== The input ==

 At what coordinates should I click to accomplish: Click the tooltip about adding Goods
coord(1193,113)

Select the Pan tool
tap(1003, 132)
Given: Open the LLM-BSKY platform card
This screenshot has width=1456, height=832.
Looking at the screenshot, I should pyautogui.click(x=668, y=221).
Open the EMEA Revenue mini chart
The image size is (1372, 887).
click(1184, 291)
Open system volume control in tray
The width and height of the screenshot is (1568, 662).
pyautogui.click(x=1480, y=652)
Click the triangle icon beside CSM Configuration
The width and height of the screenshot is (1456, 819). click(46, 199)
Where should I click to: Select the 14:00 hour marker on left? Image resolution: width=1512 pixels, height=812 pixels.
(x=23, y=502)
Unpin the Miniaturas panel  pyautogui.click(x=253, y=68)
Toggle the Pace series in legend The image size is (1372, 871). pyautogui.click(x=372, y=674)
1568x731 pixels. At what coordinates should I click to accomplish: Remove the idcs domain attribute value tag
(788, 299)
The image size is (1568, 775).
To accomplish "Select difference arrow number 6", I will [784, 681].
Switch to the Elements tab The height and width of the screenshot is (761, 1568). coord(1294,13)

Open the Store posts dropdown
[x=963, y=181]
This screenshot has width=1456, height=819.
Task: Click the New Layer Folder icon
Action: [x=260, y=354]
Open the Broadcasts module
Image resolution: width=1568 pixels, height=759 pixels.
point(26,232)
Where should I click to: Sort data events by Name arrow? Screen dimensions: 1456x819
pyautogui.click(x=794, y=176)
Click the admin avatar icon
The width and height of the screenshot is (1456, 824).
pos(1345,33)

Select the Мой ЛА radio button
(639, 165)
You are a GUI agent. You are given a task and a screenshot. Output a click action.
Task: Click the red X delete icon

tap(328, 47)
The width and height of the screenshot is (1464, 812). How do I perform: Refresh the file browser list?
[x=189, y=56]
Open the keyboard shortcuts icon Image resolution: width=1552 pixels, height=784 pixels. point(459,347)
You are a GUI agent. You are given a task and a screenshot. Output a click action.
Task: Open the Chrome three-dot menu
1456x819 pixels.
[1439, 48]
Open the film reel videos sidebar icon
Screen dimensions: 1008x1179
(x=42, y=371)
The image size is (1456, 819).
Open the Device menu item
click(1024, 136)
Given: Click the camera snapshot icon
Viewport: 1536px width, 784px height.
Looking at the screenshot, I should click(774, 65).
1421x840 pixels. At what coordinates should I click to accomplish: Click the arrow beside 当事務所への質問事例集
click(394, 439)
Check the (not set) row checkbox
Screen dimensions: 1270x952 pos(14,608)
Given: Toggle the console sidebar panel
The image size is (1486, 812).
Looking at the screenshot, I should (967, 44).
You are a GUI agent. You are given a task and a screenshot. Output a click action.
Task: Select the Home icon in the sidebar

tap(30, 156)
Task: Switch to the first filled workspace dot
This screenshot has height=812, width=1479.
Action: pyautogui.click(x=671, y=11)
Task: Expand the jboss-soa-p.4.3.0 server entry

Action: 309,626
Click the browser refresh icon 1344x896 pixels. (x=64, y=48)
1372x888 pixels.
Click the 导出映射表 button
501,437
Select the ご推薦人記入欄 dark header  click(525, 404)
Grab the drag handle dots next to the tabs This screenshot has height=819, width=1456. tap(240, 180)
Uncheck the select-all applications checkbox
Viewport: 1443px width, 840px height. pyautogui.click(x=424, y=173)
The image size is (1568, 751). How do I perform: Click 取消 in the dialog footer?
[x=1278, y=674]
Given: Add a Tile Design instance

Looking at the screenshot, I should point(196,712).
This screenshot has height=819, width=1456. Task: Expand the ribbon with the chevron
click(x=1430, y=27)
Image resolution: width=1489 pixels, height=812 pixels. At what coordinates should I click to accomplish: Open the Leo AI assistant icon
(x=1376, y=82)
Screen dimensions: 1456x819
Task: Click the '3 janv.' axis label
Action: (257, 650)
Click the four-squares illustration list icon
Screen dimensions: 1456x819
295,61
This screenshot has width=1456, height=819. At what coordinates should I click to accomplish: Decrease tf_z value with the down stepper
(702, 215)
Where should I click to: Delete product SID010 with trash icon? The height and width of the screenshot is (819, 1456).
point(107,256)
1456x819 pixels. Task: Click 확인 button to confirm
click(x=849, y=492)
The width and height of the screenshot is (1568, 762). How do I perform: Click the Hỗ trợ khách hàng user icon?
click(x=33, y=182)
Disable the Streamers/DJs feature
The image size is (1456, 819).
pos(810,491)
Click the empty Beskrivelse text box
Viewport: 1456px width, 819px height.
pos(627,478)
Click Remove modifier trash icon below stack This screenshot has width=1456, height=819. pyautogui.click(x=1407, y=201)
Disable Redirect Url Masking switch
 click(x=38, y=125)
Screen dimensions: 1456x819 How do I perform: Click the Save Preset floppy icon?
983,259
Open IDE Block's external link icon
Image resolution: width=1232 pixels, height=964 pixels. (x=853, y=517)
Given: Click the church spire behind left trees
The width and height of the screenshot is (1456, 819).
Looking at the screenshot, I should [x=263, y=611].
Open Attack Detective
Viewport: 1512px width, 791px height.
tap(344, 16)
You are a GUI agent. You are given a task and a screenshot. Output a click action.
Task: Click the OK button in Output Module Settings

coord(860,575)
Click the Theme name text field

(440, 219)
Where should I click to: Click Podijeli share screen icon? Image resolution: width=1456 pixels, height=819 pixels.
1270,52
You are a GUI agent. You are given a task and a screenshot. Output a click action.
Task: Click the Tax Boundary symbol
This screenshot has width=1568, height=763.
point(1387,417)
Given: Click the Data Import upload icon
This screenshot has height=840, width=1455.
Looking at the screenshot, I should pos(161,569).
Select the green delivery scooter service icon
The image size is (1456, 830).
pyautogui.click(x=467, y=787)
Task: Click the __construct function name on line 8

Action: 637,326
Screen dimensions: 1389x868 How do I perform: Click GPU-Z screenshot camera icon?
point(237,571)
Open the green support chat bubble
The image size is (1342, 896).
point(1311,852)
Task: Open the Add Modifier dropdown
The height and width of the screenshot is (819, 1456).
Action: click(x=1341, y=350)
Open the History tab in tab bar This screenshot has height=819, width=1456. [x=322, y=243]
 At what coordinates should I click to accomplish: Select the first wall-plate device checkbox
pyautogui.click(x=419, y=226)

== Exercise ==
Your job is to set down the whole listing a second time, exactly.

== Solution to the problem ==
 At what coordinates should I click to accomplish: Click the tooltip about adding Goods
coord(1193,113)

Select the Pan tool
tap(1003, 132)
Given: Open the LLM-BSKY platform card
This screenshot has width=1456, height=832.
Looking at the screenshot, I should pyautogui.click(x=668, y=221).
Open the EMEA Revenue mini chart
The image size is (1372, 887).
click(1184, 291)
Open system volume control in tray
The width and height of the screenshot is (1568, 662).
pyautogui.click(x=1480, y=652)
Click the triangle icon beside CSM Configuration
The width and height of the screenshot is (1456, 819). click(46, 199)
Where should I click to: Select the 14:00 hour marker on left? Image resolution: width=1512 pixels, height=812 pixels.
(x=23, y=502)
Unpin the Miniaturas panel  pyautogui.click(x=253, y=68)
Toggle the Pace series in legend The image size is (1372, 871). pyautogui.click(x=372, y=674)
1568x731 pixels. At what coordinates should I click to accomplish: Remove the idcs domain attribute value tag
(788, 299)
The image size is (1568, 775).
To accomplish "Select difference arrow number 6", I will [784, 681].
Switch to the Elements tab The height and width of the screenshot is (761, 1568). coord(1294,13)

Open the Store posts dropdown
[x=963, y=181]
This screenshot has width=1456, height=819.
Task: Click the New Layer Folder icon
Action: [x=260, y=354]
Open the Broadcasts module
Image resolution: width=1568 pixels, height=759 pixels.
point(26,232)
Where should I click to: Sort data events by Name arrow? Screen dimensions: 1456x819
pyautogui.click(x=794, y=176)
Click the admin avatar icon
The width and height of the screenshot is (1456, 824).
pos(1345,33)

Select the Мой ЛА radio button
(639, 165)
You are a GUI agent. You are given a task and a screenshot. Output a click action.
Task: Click the red X delete icon

tap(328, 47)
The width and height of the screenshot is (1464, 812). How do I perform: Refresh the file browser list?
[x=189, y=56]
Open the keyboard shortcuts icon Image resolution: width=1552 pixels, height=784 pixels. point(459,347)
You are a GUI agent. You are given a task and a screenshot. Output a click action.
Task: Open the Chrome three-dot menu
1456x819 pixels.
[1439, 48]
Open the film reel videos sidebar icon
Screen dimensions: 1008x1179
(x=42, y=371)
The image size is (1456, 819).
Open the Device menu item
click(1024, 136)
Given: Click the camera snapshot icon
Viewport: 1536px width, 784px height.
Looking at the screenshot, I should click(774, 65).
1421x840 pixels. At what coordinates should I click to accomplish: Click the arrow beside 当事務所への質問事例集
click(394, 439)
Check the (not set) row checkbox
Screen dimensions: 1270x952 pos(14,608)
Given: Toggle the console sidebar panel
The image size is (1486, 812).
Looking at the screenshot, I should (967, 44).
You are a GUI agent. You are given a task and a screenshot. Output a click action.
Task: Select the Home icon in the sidebar

tap(30, 156)
Task: Switch to the first filled workspace dot
This screenshot has height=812, width=1479.
Action: pyautogui.click(x=671, y=11)
Task: Expand the jboss-soa-p.4.3.0 server entry

Action: 309,626
Click the browser refresh icon 1344x896 pixels. (x=64, y=48)
1372x888 pixels.
Click the 导出映射表 button
501,437
Select the ご推薦人記入欄 dark header  click(525, 404)
Grab the drag handle dots next to the tabs This screenshot has height=819, width=1456. tap(240, 180)
Uncheck the select-all applications checkbox
Viewport: 1443px width, 840px height. pyautogui.click(x=424, y=173)
The image size is (1568, 751). How do I perform: Click 取消 in the dialog footer?
[x=1278, y=674]
Given: Add a Tile Design instance

Looking at the screenshot, I should point(196,712).
This screenshot has height=819, width=1456. Task: Expand the ribbon with the chevron
click(x=1430, y=27)
Image resolution: width=1489 pixels, height=812 pixels. At what coordinates should I click to accomplish: Open the Leo AI assistant icon
(x=1376, y=82)
Screen dimensions: 1456x819
Task: Click the '3 janv.' axis label
Action: (257, 650)
Click the four-squares illustration list icon
Screen dimensions: 1456x819
295,61
This screenshot has width=1456, height=819. At what coordinates should I click to accomplish: Decrease tf_z value with the down stepper
(702, 215)
Where should I click to: Delete product SID010 with trash icon? The height and width of the screenshot is (819, 1456).
point(107,256)
1456x819 pixels. Task: Click 확인 button to confirm
click(x=849, y=492)
The width and height of the screenshot is (1568, 762). How do I perform: Click the Hỗ trợ khách hàng user icon?
click(x=33, y=182)
Disable the Streamers/DJs feature
The image size is (1456, 819).
pos(810,491)
Click the empty Beskrivelse text box
Viewport: 1456px width, 819px height.
pos(627,478)
Click Remove modifier trash icon below stack This screenshot has width=1456, height=819. pyautogui.click(x=1407, y=201)
Disable Redirect Url Masking switch
 click(x=38, y=125)
Screen dimensions: 1456x819 How do I perform: Click the Save Preset floppy icon?
983,259
Open IDE Block's external link icon
Image resolution: width=1232 pixels, height=964 pixels. (x=853, y=517)
Given: Click the church spire behind left trees
The width and height of the screenshot is (1456, 819).
Looking at the screenshot, I should [x=263, y=611].
Open Attack Detective
Viewport: 1512px width, 791px height.
tap(344, 16)
You are a GUI agent. You are given a task and a screenshot. Output a click action.
Task: Click the OK button in Output Module Settings

coord(860,575)
Click the Theme name text field

(440, 219)
Where should I click to: Click Podijeli share screen icon? Image resolution: width=1456 pixels, height=819 pixels.
1270,52
You are a GUI agent. You are given a task and a screenshot. Output a click action.
Task: Click the Tax Boundary symbol
This screenshot has width=1568, height=763.
point(1387,417)
Given: Click the Data Import upload icon
This screenshot has height=840, width=1455.
Looking at the screenshot, I should pos(161,569).
Select the green delivery scooter service icon
The image size is (1456, 830).
pyautogui.click(x=467, y=787)
Task: Click the __construct function name on line 8

Action: 637,326
Screen dimensions: 1389x868 How do I perform: Click GPU-Z screenshot camera icon?
point(237,571)
Open the green support chat bubble
The image size is (1342, 896).
point(1311,852)
Task: Open the Add Modifier dropdown
The height and width of the screenshot is (819, 1456).
Action: click(x=1341, y=350)
Open the History tab in tab bar This screenshot has height=819, width=1456. [x=322, y=243]
 At what coordinates should I click to accomplish: Select the first wall-plate device checkbox
pyautogui.click(x=419, y=226)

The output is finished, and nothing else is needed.